Here is the code to generate a new model that freezes the Conv/Pooling layers and opens up the Outer layers:

In [2]:
def tweak_model(model_to_tweak):
    model = keras.models.load_model(libcommons.libcommons.get_model_file(model_to_tweak))
    model.summary()

    new_model= keras.models.Sequential()
    layer_no = 0
    for layer in model.layers:
        if layer.name == 'conv1d' or layer.name == 'max_pooling1d': # Freeze Convolutional and Pooling Layers
            layer.trainable = False

        if layer_no < len(model.layers) - 3: # Do not include the last Dense and Output layers
            new_model.add(layer)

        layer_no = layer_no + 1

    # Put in new Dense & Output Layers
    new_model.add(tf.keras.layers.Dense(name='Deep_Dense_2', units=100, activation='relu'))
    new_model.add(tf.keras.layers.Dense(name='Dense_Out', units=7, activation='sigmoid', kernel_initializer=tf.initializers.zeros()))
    new_model.add(tf.keras.layers.Reshape([7, 1])),

    for layer in new_model.layers:
        print("NEW LAYER: {}, trainable= {}".format(layer.name, layer.trainable))

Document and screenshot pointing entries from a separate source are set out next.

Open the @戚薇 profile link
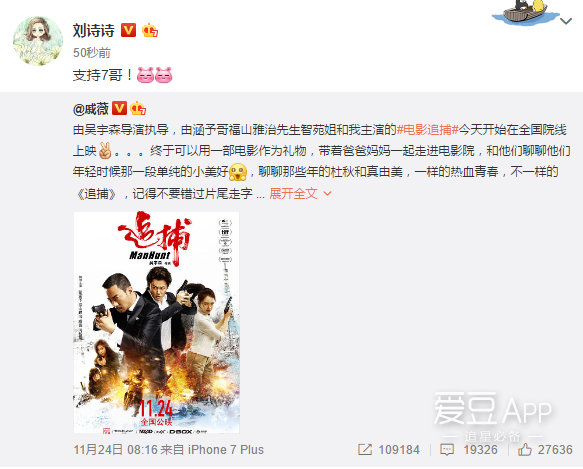 (91, 109)
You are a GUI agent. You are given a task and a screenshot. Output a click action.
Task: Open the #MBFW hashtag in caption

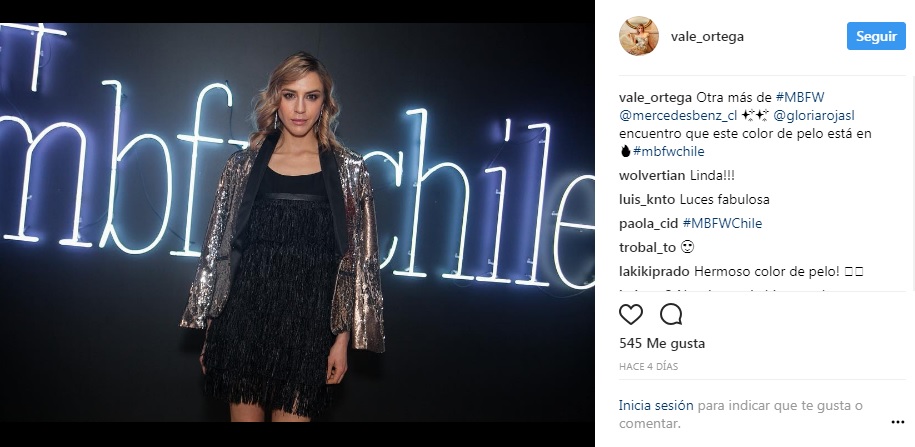(799, 97)
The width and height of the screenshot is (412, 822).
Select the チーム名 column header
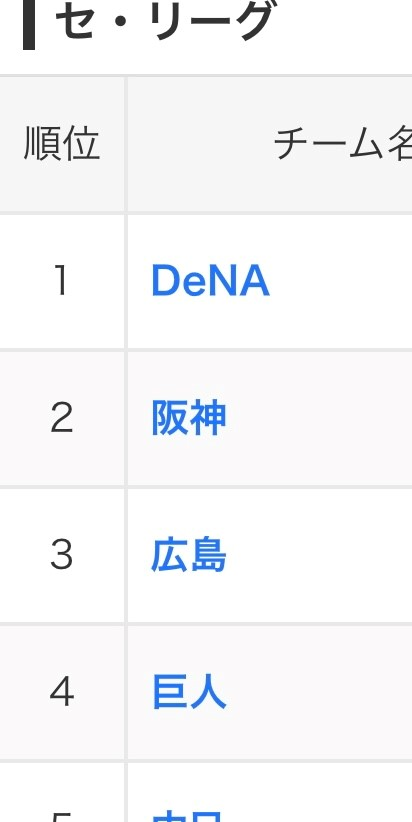coord(342,145)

    new_model.compile(loss=tf.keras.losses.BinaryCrossentropy(), optimizer='adam', metrics=[CLASSIFICATION_METRICS])

    return new_model


Running this code outputs:

```
NEW LAYER: conv1d, trainable= False
NEW LAYER: max_pooling1d, trainable= False
NEW LAYER: flatten, trainable= True
NEW LAYER: Deep_Dense_2, trainable= True
NEW LAYER: Dense_Out, trainable= True
NEW LAYER: reshape, trainable= True
```

We shall now use the above to train 3 models to predict `Snow`, **6h**, **12h** and **18h** in advance:

In [None]:
for target_model in ([config.PREDICTION_TARGET_IS_SNOW_6H, 
                      config.PREDICTION_TARGET_IS_SNOW_12H, 
                      config.PREDICTION_TARGET_IS_SNOW_18H]):
    new_model = tweak_model(config.PREDICTION_TARGET_IS_PRECIP_12H)
    create_model(config.PREDICTION_TARGET_IS_PRECIP_12H, target_model, new_model, '../../processed-data')

### Results

True to the promise of Transfer Learning, we can build the models for predicting `Snow` quite a bit faster than the original `Precipitation+12h` model. Here is how each of the models performed:

| Lookahead, hr | Precision | Recall |
| --- | --- | --- |
| 6 | 0.78| 0.6 |
|12 | 0.62 | 0.43 |
|0 | 0.47 | 0.35 |

Not bad, given that we got 3 models out of 1 and did not have to fully train any of them!